Os nossos adversários batalham, dia e noite, para que o seu sonho seja materializado. (…)

Umas das vozes mais sonantes e críticas a esse discurso foi a de Jorge Rebelo(en) [8], um veterano do partido:

Jorge Rebelo, veterano do partido Frelimo. Foto: Imagem de tela da tv por Dércio Tsandzana

Jorge Rebelo, veterano do partido Frelimo. Foto: Imagem de tela da tv por Dércio Tsandzana

Qual é o mal do presidente Guebuza? É que ele não está aberto as discussões e trava, reprime.
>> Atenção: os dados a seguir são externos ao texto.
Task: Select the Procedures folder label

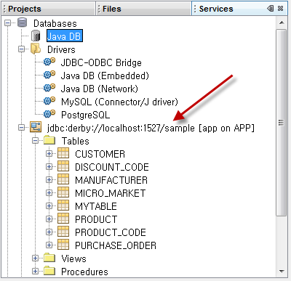Action: [x=84, y=272]
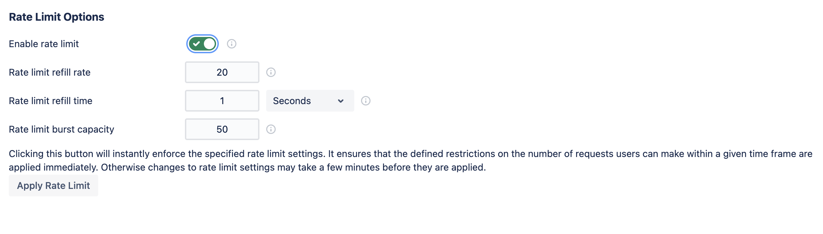823x234 pixels.
Task: Click the "Enable rate limit" label text
Action: (x=44, y=44)
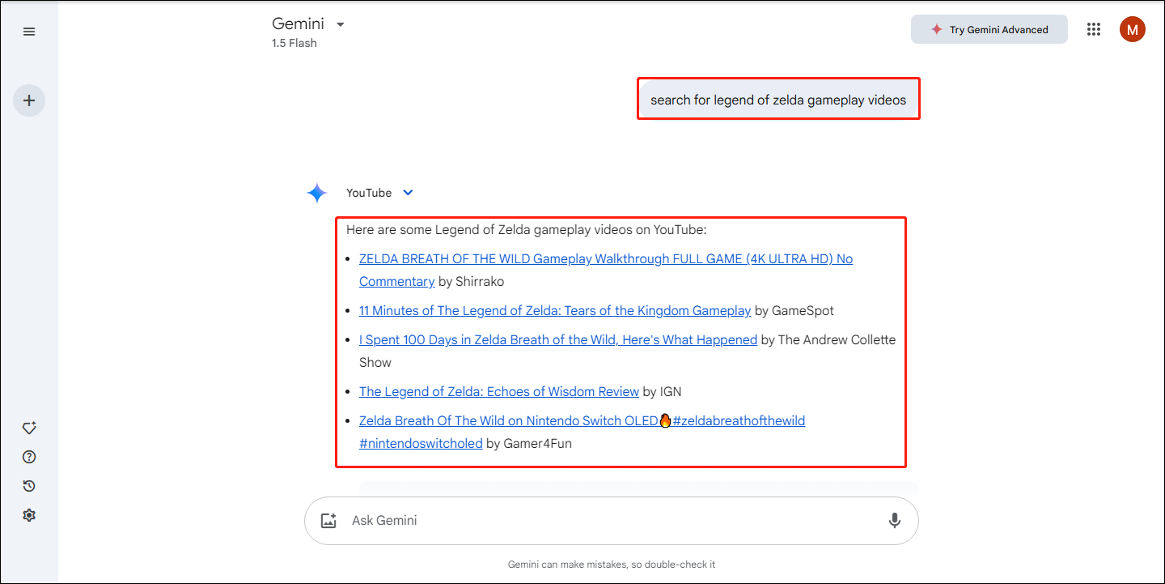
Task: Open the Tears of the Kingdom Gameplay link
Action: point(555,311)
Neste seu discurso, por exemplo, ele já lançou essa ideia e agora toda gente fica com medo de ir dizer (na sessão em curso) qualquer coisa.
Por exemplo agora nas sessões seguintes os convidados estão excluídos.
Eu não tenho direito de participar mais.(Se fosse membro do Comité Central), claro que diria (A necessidade de passar as pastas para Nyusi). Não só porque isso é útil para democracia e para a democracia do partido, mas porque é meu dever. O meu dever não é vir aqui bater palmas.
O dever do membro do Comité Central é levantar as questões que cada um considera pertinentes e que contribuem para a estabilidade no país. E estabilidade só pode existir com uma discussão aberta.” (Jorge Rebelo, in MediaFax 27.03.2015)
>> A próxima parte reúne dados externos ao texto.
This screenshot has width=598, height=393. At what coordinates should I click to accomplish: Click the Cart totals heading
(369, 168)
Ivone Soares [9], deputada da Renamo [10] (maior partido da oposição) também comentou sobre o ”divisionismo” e liberdade de expressão na Frelimo:

A reunião do Comitê Central da Frelimo começou de forma interessante: históricos daquele partido exigindo que se respeite o costume e se dê à presidência a Nyusi. Outro(s) diz(em) estar na era do “cinema mudo” evitando assim falar antes do “tempo.”
Há muita sede de se fazer uso da liberdade de expressão. Fruto da Democracia.
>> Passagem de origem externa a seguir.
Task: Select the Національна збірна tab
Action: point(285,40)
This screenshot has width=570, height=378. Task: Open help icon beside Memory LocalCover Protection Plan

Alguns cidadãos advogavam que “Guebuza não iria deixar o poder porque controlava o Estado através do partido que dirigia”, refere o jornalista, Marcelo Mosse [11] e acrescenta, na sua página do Facebook:

Os medos de Guebuza
O desfecho do conclave da Frelimo que se inicia amanha na Matola depende muito da coragem de Armando Guebuza em sacudir os seus medos e enfrentar a realidade como um cidadão comum. Um desfecho esperado eh que ele deixe a liderança do partido Frelimo, terminando a actual governação bicéfala que tem atrasado o arranque pleno do consulado de Filipe Nyusi. Minhas fontes na Frelimo dizem que, a cada dia que passa, Guebuza se vê isolado e começa a perceber que não tem condições para insistir em liderar o partido contra a corrente. Existe, por isso, uma grande probabilidade de ele aceitar um convite para sair voluntariamente, como fez Chissano. E Guebuza vai aproveitar, dizem-me, esta oportunidade para sair em grande e não pela porta pequena, como seria se ele insistir em fazer finca-pé. No essencial, os medos tem o padrão comum: conflitos em negócios e um aparente enriquecimento ilícito com recurso ao bem publico. Por isso, o medo de retaliações e de uma perseguição judicial.

Cresciam as especulações em torno da sucessão, ou não, de Armando Guebuza:

O que já vinha sendo levantado pelos jornais ao longo da semana veio a confirmar-se no Domingo, 29 de Março. Guebuza renunciou definitivamente à liderança do partido e Filipe Nyusi foi eleito novo presidente da Frelimo com quase 100% dos votos, as reações não tardaram a chegar às redes sociais. Egídio Vaz [13], comunicador, historiador e analista política disse:

Bye bye Guebuza!
Guebuza já não é Presidente da Frelimo. Renunciou ao cargo as 11:13 MINUTOS de hoje.
CONFIRMADISSIMO!

No final da IV sessão ordinária do Comité Central do Partido Frelimo, o novo líder prometeu manter a cooperação com todos os agentes políticos, inclusive a oposição:

Confirma-se assim a lógica histórica da liderança no partido Frelimo onde o Presidente da República deve, de igual modo, ser o Presidente do Partido.